[Stored data entries]
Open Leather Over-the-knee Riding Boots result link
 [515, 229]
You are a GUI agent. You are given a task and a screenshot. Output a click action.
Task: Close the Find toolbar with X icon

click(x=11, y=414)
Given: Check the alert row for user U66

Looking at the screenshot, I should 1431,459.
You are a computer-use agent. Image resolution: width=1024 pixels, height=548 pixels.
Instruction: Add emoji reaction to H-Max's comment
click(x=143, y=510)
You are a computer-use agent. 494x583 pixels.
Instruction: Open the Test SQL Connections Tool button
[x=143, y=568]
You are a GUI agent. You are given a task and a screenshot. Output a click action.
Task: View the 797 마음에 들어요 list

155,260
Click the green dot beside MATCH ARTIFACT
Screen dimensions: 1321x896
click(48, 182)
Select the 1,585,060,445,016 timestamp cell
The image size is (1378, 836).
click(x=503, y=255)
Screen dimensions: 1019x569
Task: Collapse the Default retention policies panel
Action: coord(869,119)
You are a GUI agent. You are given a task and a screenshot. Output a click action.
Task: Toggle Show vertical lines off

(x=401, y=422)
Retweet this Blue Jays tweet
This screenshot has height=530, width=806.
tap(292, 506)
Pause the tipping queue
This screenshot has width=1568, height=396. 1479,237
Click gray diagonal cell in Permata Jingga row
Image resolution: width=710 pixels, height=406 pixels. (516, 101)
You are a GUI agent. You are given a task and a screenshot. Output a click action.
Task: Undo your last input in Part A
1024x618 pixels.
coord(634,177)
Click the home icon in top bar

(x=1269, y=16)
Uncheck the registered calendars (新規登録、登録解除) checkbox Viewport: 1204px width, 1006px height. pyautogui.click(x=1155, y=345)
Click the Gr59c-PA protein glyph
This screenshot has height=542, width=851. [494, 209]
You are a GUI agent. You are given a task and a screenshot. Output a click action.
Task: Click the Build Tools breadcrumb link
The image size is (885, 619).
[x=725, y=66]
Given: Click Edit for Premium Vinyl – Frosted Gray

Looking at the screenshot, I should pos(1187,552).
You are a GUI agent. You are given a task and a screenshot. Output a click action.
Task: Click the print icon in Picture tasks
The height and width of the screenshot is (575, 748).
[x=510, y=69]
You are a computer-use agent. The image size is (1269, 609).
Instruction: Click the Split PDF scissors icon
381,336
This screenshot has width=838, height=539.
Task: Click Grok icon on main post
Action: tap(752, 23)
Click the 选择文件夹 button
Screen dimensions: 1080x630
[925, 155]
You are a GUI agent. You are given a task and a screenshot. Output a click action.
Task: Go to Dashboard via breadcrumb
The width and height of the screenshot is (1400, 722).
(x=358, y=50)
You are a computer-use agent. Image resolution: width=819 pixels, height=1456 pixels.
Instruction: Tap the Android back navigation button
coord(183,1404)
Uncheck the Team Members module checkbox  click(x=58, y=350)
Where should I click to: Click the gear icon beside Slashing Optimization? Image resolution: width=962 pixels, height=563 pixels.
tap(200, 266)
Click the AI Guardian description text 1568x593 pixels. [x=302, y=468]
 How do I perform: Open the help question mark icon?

### Task description
Set aside each line above that includes the string "checkbox" and report it.

### Result of this exercise
Uncheck the registered calendars (新規登録、登録解除) checkbox Viewport: 1204px width, 1006px height. pyautogui.click(x=1155, y=345)
Uncheck the Team Members module checkbox  click(x=58, y=350)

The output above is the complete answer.